• Provided records
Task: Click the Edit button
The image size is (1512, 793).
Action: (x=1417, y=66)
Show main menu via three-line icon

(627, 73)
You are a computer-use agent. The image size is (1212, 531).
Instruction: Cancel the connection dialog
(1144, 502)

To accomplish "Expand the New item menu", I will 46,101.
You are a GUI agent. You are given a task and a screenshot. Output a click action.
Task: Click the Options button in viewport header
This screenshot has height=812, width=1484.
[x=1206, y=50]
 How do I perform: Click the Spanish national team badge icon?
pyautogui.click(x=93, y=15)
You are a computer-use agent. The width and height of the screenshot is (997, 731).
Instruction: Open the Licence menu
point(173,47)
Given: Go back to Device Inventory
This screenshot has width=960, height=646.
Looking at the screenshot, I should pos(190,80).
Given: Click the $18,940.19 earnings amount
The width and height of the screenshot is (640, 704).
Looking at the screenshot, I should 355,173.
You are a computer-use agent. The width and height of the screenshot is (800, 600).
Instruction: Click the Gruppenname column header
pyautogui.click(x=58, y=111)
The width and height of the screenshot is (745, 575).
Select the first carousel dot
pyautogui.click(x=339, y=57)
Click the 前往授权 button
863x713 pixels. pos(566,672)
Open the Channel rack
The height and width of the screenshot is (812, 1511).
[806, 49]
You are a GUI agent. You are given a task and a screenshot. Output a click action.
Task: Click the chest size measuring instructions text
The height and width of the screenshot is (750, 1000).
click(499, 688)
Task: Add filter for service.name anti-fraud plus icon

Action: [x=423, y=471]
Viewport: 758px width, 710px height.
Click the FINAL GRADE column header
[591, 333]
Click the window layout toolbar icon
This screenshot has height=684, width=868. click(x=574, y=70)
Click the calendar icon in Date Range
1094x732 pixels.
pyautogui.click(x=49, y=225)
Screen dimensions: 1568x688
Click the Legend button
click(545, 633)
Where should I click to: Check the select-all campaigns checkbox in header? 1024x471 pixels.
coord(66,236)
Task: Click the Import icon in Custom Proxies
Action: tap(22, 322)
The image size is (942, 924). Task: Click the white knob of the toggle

• To be done
Could you put the lines of the material, from its first line up to and including the line with "pyautogui.click(x=93, y=15)", into a JSON list of strings with one string per line and blank lines left out?

• Output for this task
[
  "Task: Click the Edit button",
  "The image size is (1512, 793).",
  "Action: (x=1417, y=66)",
  "Show main menu via three-line icon",
  "(627, 73)",
  "You are a computer-use agent. The image size is (1212, 531).",
  "Instruction: Cancel the connection dialog",
  "(1144, 502)",
  "To accomplish \"Expand the New item menu\", I will 46,101.",
  "You are a GUI agent. You are given a task and a screenshot. Output a click action.",
  "Task: Click the Options button in viewport header",
  "This screenshot has height=812, width=1484.",
  "[x=1206, y=50]",
  " How do I perform: Click the Spanish national team badge icon?",
  "pyautogui.click(x=93, y=15)"
]